Fourth, I suggest two contrasting concepts of salvation underlie Aquinas’s and Bonaventure’s divergent responses to St. Amour. Both mendicant metaphysicians think the cosmos, and divine action therein, aim at salvation. Aquinas’s concept of salvation is logical: it is the particularly human version of the return to God all creatures perform. A cosmos without humans would still have satisfied God’s intellect and will. Bonaventure’s concept of salvation is anthropic: the cosmos was built around the goal of saving humans. Any other possible world is suboptimal. I conclude by remarking that, in the later history of university theology, Aquinas’s concept triumphed. Thinkers like John Duns Scotus (1265/66-1308) made explicit the metaphysical individualism implicit in Aquinas, exacerbating the tensions inherent in his juridical interpretation of the “great chain of being.”
The mendicant controversy at the 13th-century University of Paris provides the backdrop for understanding how two mendicant metaphysicians, Bonaventure and Thomas Aquinas, interpret how ecclesiastical, angelic, and cosmological “chains of being” function.

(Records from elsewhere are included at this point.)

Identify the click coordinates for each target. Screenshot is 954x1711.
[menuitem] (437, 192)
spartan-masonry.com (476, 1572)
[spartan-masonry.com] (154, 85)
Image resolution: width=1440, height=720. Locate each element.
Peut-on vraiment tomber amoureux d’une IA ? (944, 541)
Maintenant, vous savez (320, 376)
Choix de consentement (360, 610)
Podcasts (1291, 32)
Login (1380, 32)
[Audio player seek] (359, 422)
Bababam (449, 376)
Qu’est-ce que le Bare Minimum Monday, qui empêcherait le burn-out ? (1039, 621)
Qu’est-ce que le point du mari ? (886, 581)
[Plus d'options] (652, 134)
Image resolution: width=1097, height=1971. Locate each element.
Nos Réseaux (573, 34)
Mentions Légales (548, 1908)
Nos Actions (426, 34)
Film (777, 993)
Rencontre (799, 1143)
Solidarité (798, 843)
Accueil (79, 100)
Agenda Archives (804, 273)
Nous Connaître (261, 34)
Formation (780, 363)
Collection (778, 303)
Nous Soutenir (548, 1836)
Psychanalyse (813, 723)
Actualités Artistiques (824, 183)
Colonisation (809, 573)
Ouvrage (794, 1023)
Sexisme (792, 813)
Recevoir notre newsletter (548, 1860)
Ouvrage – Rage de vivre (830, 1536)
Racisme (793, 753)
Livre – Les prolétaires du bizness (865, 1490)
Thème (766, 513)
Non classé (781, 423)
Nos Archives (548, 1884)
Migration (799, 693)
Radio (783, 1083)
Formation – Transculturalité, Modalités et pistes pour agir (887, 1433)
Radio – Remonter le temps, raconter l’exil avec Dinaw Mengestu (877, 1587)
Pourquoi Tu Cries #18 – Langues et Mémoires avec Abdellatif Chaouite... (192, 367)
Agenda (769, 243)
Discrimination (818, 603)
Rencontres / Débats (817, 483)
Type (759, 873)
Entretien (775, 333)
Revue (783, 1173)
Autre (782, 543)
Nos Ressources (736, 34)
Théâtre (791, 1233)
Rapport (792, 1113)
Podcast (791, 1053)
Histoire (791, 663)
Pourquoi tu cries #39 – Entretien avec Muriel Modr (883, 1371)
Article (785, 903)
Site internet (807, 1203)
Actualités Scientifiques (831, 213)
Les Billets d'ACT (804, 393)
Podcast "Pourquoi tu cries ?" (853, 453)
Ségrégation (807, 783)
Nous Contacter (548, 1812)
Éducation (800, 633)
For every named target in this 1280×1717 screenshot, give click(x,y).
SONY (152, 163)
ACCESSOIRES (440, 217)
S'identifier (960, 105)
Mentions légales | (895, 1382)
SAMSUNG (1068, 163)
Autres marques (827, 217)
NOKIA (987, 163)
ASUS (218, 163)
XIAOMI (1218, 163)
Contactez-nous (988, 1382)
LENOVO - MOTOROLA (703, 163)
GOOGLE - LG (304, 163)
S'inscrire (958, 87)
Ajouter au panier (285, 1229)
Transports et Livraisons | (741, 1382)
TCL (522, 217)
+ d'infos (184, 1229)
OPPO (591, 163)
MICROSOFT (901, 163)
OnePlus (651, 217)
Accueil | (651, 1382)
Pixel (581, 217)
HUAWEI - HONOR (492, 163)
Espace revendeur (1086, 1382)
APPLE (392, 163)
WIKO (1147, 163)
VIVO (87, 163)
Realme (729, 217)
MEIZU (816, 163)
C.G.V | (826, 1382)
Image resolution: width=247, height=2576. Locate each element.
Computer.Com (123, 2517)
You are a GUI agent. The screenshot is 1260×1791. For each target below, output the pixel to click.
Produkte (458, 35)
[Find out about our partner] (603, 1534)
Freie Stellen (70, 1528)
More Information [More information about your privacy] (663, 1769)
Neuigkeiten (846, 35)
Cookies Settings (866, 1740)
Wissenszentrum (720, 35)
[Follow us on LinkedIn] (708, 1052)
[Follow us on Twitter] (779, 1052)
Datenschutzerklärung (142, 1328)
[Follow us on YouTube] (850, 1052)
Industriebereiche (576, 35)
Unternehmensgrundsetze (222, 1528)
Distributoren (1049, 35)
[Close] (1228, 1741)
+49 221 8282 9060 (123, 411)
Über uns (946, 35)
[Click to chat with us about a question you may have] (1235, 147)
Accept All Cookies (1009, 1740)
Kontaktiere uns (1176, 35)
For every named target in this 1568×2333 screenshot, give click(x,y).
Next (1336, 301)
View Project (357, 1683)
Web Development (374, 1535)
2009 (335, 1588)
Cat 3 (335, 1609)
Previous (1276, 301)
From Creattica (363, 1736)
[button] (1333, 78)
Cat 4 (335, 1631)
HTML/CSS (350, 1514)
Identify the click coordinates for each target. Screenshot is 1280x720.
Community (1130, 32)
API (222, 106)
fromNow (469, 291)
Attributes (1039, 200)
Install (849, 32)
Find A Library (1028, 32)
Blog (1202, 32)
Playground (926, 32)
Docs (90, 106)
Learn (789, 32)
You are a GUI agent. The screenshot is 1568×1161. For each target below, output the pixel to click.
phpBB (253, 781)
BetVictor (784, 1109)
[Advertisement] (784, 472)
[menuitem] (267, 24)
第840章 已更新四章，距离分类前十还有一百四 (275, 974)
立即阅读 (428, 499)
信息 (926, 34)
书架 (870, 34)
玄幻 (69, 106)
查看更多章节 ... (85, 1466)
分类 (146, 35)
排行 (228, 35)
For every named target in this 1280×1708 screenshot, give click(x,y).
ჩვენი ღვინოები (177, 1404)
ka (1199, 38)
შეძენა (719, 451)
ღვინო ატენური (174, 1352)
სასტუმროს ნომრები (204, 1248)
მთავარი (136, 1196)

Faced with the seculars’ criticism that mendicants have no right to intervene in Paris’s sacramental economy and that their academic aspirations are incompatible with apostolic poverty, Aquinas and Bonaventure offer different responses. Aquinas assigns the pope the sovereign power to institute a “state of exception” and circumvent a local bishop’s authority, just like how God can suspend the natural law in soteriological emergencies. Bonaventure uses speculative Christology to argue that wisdom, which the mendicants instantiate through their pursuit of virtue, is metaphysically co-constitutive of the scientific knowledge the university aims at. These defenses of the mendicants’ presence in medieval academic life determine how these two thinkers frame the relationship between cosmology and soteriology.